Rents in England and Wales have risen by 15.2% since the last general election of May 2010, found Your Move and Reeds Rains.
This growth is faster than inflation, which was 11.6% in the same period. After the effects of inflation, rents increased by 3.6%. This is a 0.7% rise per year since the last Parliament.
The average rent in March 2015 was £768 per month, found the latest Buy-to-Let Index from Your Move and Reeds Rains.
Annual rent growth is now at the fastest pace for two years, with the average rent in England and Wales up 3.7% in the last year. Rents have not risen this quickly since the year to April 2013, when they increased 3.9% annually.

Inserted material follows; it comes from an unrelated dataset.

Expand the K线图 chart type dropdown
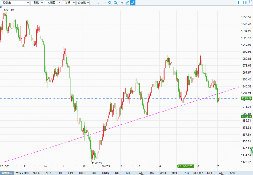Screen dimensions: 253x175 click(x=52, y=3)
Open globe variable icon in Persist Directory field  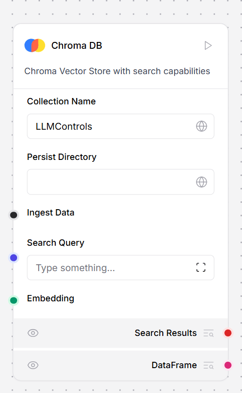(201, 182)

Between February and March 2015, rents grew by 0.3%. This fell from the 0.4% increase seen in January to February this year. It was also the second month in a row of rental growth after November, December and January saw rents fall, which is common in winter.
After rents rose this year, they are just £2 away from the record high recorded in October 2014, of £770 per month.

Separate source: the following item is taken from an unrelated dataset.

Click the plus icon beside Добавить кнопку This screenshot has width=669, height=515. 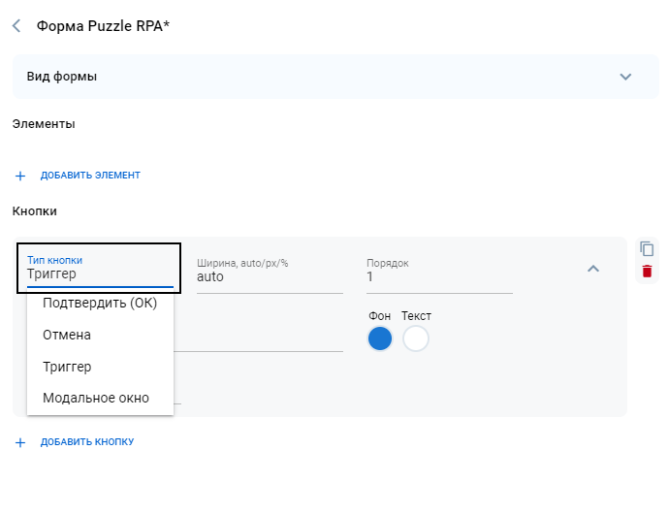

Director of estate agents Reeds Rains and Your Move, Adrian Gill, says: “Since 2010, the private rented sector has absorbed over a million extra households. With social housing in decline, alongside a parallel decay in the number of people owning their own home with a mortgage, private renting has stood in to fill the gap.
“With only small real terms rent rises, this has generally been a success, and tenants are now half as likely to fall behind on rent as at the peak of the financial crisis. However, this sector is carrying the weight of the housing crisis, and that will mean faster rent rises in future if supply doesn’t keep up.
Rents Increase 15% Since May 2010
“Without more homes every year to match a rising population, housing will inevitably become more expensive. And with one in five households now renting privately, this section of the population won’t be an exception to those fundamentals.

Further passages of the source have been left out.